Fuente: Muy Interesante
Durante siglos estuvieron a la vista de todos, pero nadie parecía saber exactamente qué eran. Diecisiete fragmentos de manuscritos medievales conservados en Guernsey, una de las islas del Canal de la Mancha, han permitido reconstruir una parte prácticamente desconocida de su pasado cultural. No aparecieron en una excavación ni en el fondo de una iglesia abandonada. Sobrevivieron porque alguien, hace cientos de años, decidió reutilizarlos como cubiertas y encuadernaciones de documentos administrativos.
El hallazgo resulta especialmente llamativo porque, hasta ahora, apenas existían pruebas sobre qué libros circulaban por Guernsey durante la Edad Media. Los fragmentos, datados entre los siglos XII y XV, contienen textos religiosos, obras literarias y escritos de carácter secular. Su variedad dibuja una imagen inesperada de la isla: lejos de ser un territorio culturalmente aislado, parece haber formado parte de las redes de lectura y transmisión de textos que conectaban el noroeste de Europa.
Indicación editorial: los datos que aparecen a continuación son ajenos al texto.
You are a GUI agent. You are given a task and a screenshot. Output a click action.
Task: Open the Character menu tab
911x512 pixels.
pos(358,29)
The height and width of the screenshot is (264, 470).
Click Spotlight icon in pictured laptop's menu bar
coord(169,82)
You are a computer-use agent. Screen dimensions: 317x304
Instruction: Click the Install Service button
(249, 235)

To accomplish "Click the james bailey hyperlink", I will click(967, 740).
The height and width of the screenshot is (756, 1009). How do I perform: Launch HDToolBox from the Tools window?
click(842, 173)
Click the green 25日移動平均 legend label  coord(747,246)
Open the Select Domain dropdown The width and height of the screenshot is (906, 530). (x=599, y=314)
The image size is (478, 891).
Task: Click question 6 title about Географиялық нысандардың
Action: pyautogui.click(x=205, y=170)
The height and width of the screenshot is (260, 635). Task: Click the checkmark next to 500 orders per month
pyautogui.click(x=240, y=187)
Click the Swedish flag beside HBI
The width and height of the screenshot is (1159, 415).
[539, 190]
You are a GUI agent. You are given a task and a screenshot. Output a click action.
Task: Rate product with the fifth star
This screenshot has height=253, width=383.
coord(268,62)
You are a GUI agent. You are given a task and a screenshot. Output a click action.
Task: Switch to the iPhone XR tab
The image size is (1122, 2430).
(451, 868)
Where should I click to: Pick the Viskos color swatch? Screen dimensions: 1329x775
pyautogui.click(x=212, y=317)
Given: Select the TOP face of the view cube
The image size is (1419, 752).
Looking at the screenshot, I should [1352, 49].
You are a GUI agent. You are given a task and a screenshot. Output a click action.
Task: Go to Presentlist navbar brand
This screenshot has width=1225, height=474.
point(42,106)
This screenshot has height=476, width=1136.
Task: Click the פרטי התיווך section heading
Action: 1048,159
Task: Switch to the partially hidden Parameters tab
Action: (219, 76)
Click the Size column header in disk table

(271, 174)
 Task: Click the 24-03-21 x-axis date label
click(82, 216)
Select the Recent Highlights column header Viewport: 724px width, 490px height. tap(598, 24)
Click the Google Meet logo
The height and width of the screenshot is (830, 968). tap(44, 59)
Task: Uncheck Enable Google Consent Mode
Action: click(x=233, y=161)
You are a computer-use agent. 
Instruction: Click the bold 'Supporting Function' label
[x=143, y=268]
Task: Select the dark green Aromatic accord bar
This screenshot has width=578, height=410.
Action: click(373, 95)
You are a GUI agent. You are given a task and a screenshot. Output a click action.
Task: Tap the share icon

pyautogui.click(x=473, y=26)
La investigación comenzó de una manera casi accidental. Callum Tostevin-Hall, asistente de los archivos de la isla, buscaba una copia del siglo XVI de la llamada Extente de Guernsey de Eduardo III, un documento relacionado con los derechos de la Corona. En la referencia archivística aparecía mencionada una antigua cubierta de vitela con escritura latina. Al localizarla, quedó claro que aquella pieza no había sido fabricada como simple protección para un cuaderno: procedía de un manuscrito medieval mucho más antiguo.
Ese descubrimiento llevó a revisar otras encuadernaciones y materiales conservados tanto en Island Archives como en los fondos del Greffe de Guernsey. Poco a poco fueron apareciendo nuevas piezas. El resultado fue un conjunto de 17 fragmentos cuyo verdadero valor histórico solo se entiende al observarlos como parte de una misma historia.